L’elemento più sorprendente e più dirompente però, in questa confessione, è un altro e consiste nel fatto che chi pronuncia queste parole è un laico, ovverosia, letteralmente parlando, un «uomo del popolo». Non si tratta, infatti, di un sacerdote, di un uomo che, per così dire, “per mestiere” si occupa di amministrare il sacro: Luca, con buona pace di quanti, allora come oggi, rimangono perplessi e scandalizzati da questa scelta, pone sin dall’inizio la vicenda umana e divina di Gesù sotto il segno della laicità. Simeone, uomo retto e laico, viene però incontro a Gesù e ai suoi genitori proprio dentro il tempio, per annunciare che, in verità, con quel tempio e con il suo sacerdozio la predicazione e la vita di quel bimbo, un giorno non lontano, entreranno inevitabilmente in contrasto. Profeta di questa notizia è, come quasi sempre sono i profeti biblici, un uomo del popolo, che agli occhi di Dio è affidabile più di qualsiasi uomo religioso per il semplice fatto che si tratta di un uomo giusto. E persino lo stesso nome che porta non è figlio del caso: Simeone, infatti, vuol dire, letteralmente, «colui che dà ascolto»; ed è questa stessa capacità, il suo saper volgere l’orecchio così come il cuore a Dio, ciò che lo rende, in ultima istanza, un uomo giusto. 
Ma le sorprese legate a quest’uomo semplice ed integro non sono ancora finite, al contrario, hanno appena avuto inizio. Simeone, infatti, contro ogni consuetudine propria del suo tempo e della sua cultura, sceglie di rivolgere le sue parole non al padre del bambino, ma alla madre. Nella religiosità sacerdotale, ieri come oggi, la donna non è considerata come possibile interlocutrice: la parola circola da maschio a maschio, perché i maschi custodiscono e circoscrivono lo spazio inviolabile del sacro. Il Dio delle istituzioni religiose parla ai soli maschi, i quali poi, sovente, si elevano al rango di depositari del vero. I vangeli, al contrario, sono storia di una rivelazione che, in modo assai significativo, si apre e si chiude al femminile. 
Ed è con un riferimento all’intimità che Simeone si rivolge, con una confidenza commovente e sorprendente, a Maria. Le dice, infatti: «Una spada, poi, trapasserà la tua stessa anima».  Simeone annuncia a Maria il suo dolore di madre, la ferita da cui dovrà imparare a germogliare la sua fede di donna: il suo Gesù infatti, e lei lo sa, appartiene a Dio, e lei dovrà riscoprirsi madre nel lasciarlo andare, nel rinunciare alla spontaneità del sentimento che tende a trattenere l’amato. Quel figlio suo e non suo, dono dell’amore come lo è ogni figlio, ogni figlia, sarà trafitto a morte e straziato, e con lui il suo cuore di madre. Ma in questo squarcio che verrà a dilaniarle il petto Dio, per bocca di Simeone, promette di gettare un seme: e da quel dolore muto e inconsolabile qual è il dolore della madre che veda morire il figlio, da quel solco che le si scaverà nell’anima e nei sensi, gli ultimi di questa terra riceveranno speranza e nuova vita.     
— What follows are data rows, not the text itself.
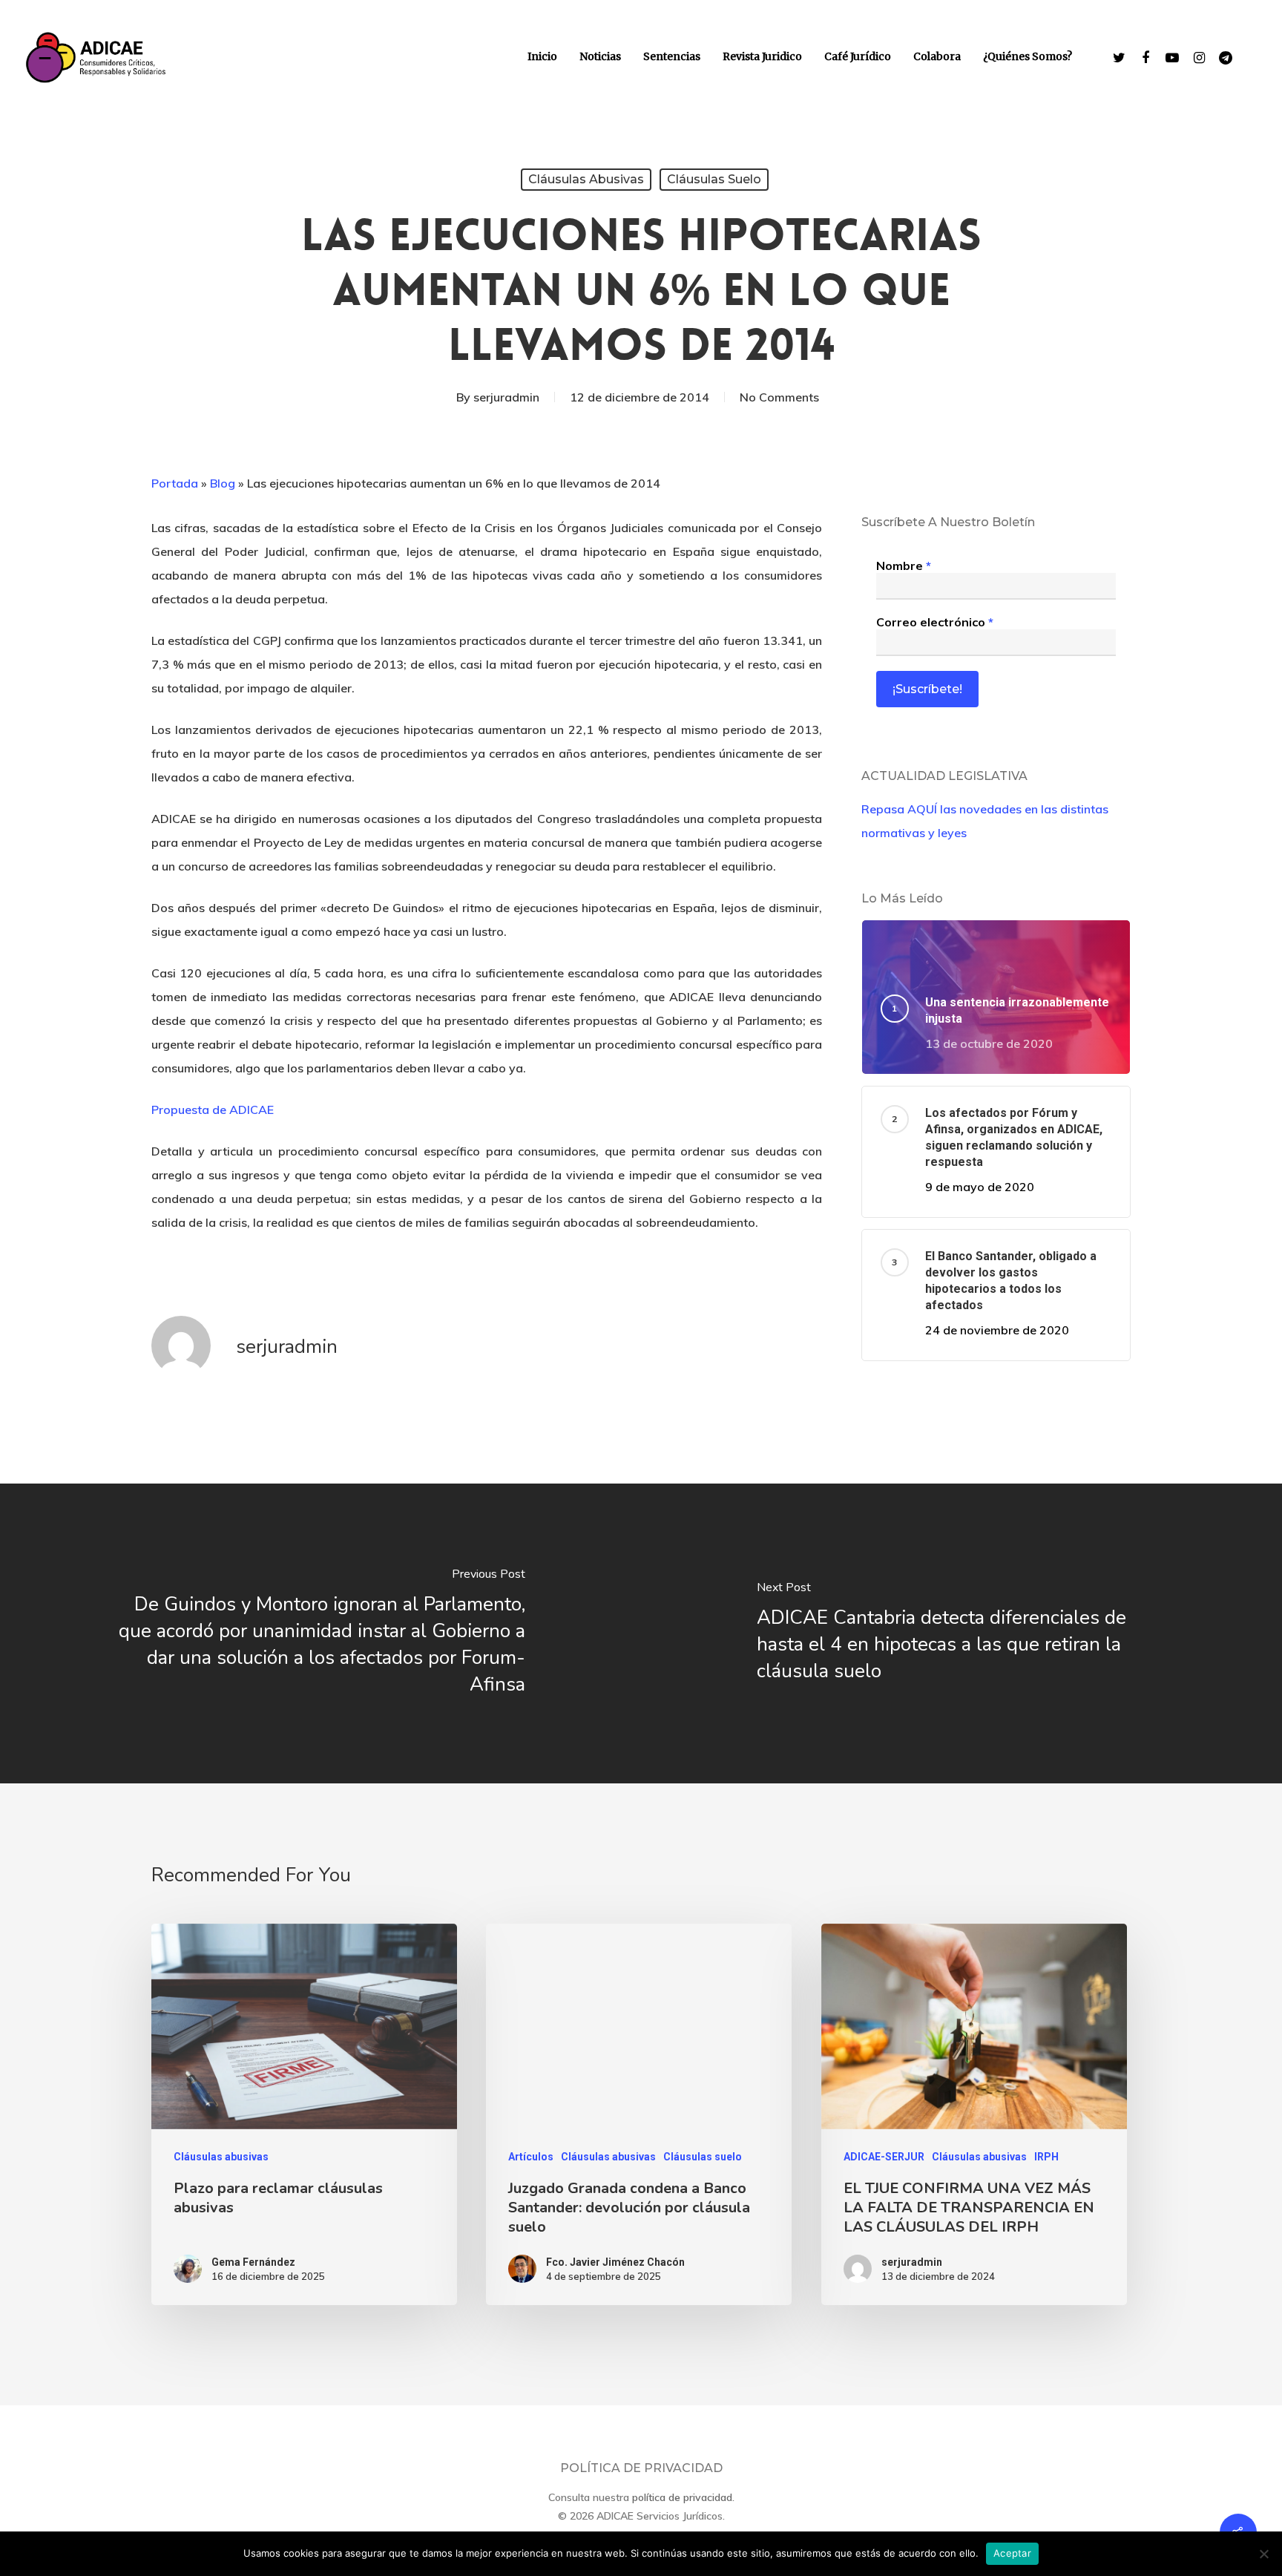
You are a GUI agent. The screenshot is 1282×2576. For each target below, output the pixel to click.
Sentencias (671, 56)
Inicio (542, 56)
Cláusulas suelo (714, 179)
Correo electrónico (934, 621)
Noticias (600, 56)
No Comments (779, 397)
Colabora (937, 56)
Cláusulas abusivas (586, 179)
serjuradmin (506, 397)
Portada (174, 483)
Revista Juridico (762, 56)
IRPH (1046, 2157)
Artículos (530, 2157)
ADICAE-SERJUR (884, 2157)
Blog (222, 483)
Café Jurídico (857, 56)
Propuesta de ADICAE (212, 1109)
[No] (1263, 2553)
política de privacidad (682, 2497)
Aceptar (1012, 2553)
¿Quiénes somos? (1027, 56)
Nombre (903, 565)
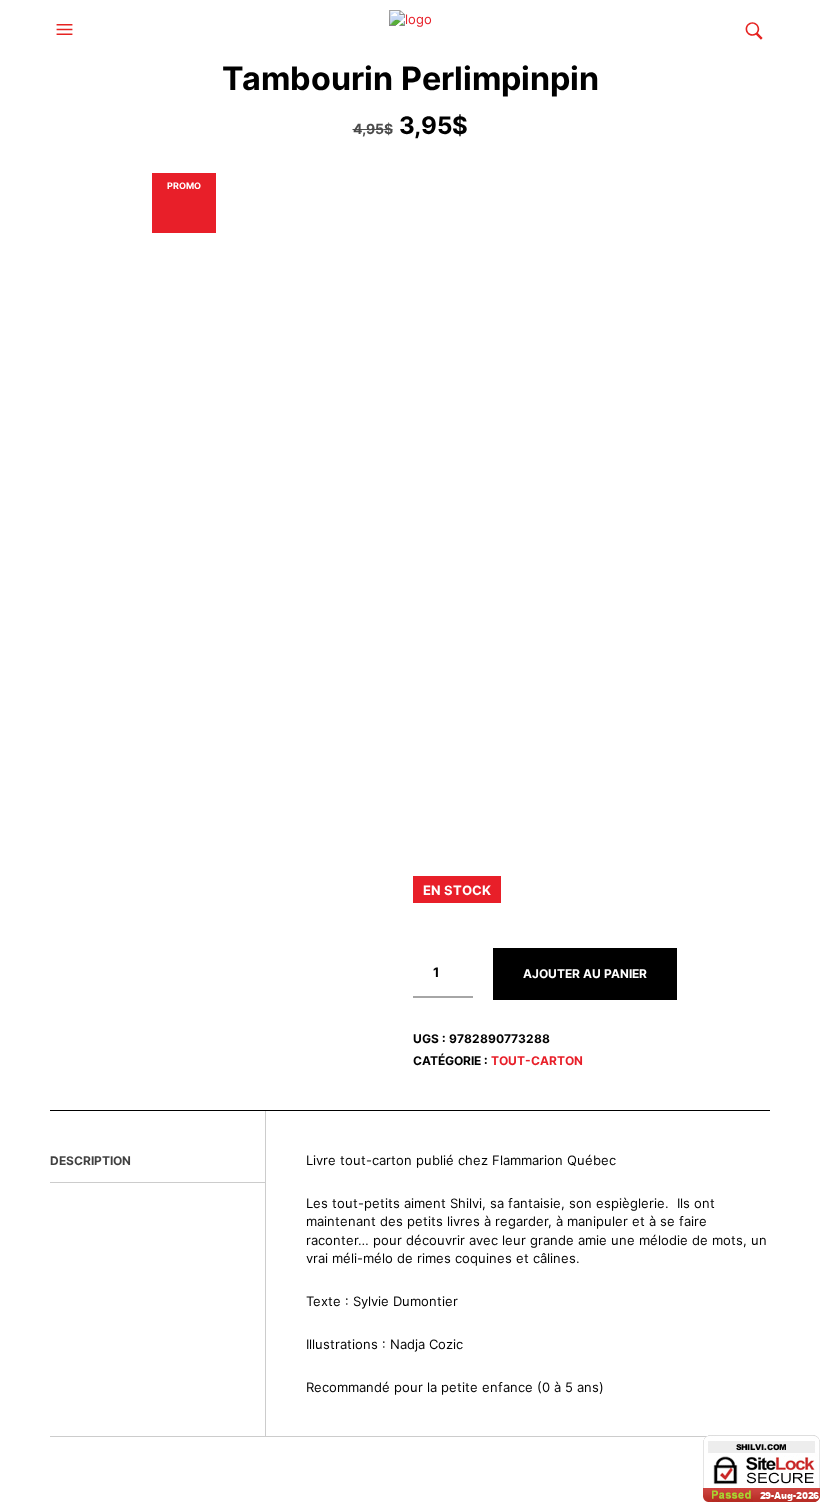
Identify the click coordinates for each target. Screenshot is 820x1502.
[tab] (157, 1162)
[NATALE 2019 – Pastore Alessandro Esposito]


28/12/2019

Filippesi 2, 6-11. Testo biblico e predicazione tenuta durante il culto di Natale



                          Filippesi 2 , 6 – 11


Cristo Gesù, il quale era in condizione di Dio, non considerò un possesso per sé l’essere uguale a Dio,

ma annientò se stesso prendendo la condizione di servo e divenendo simile agli uomini.

Facendosi incontrare davvero come un uomo, umiliò se stesso, essendo divenuto obbediente sino alla morte,

e alla morte di croce. Per questo Dio lo ha sovranamente innalzato e gli ha fatto grazia del nome

che è al disopra di ogni nome, affinché nel nome di Gesù si pieghi ogni ginocchio nei cieli, sulla terra e negli abissi,

e ogni lingua confessi che Gesù Cristo è il Signore a gloria di Dio Padre.



IPaolo noi leggiamo alcuni testi che non sono suoi. Sono degli inni delle comunità che riprende ed inserisce nelle sue lettere. E dal momento che le lettere di Paolo sono i più antichi scritti cristiani in nostro possesso, quegli inni, che sono addirittura più antichi delle lettere, rappresentano allora la primissima voce dei credenti arrivata fino a noi, una voce che risale anche a quasi solo venti anni di distanza dalla morte e risurrezione del Signore.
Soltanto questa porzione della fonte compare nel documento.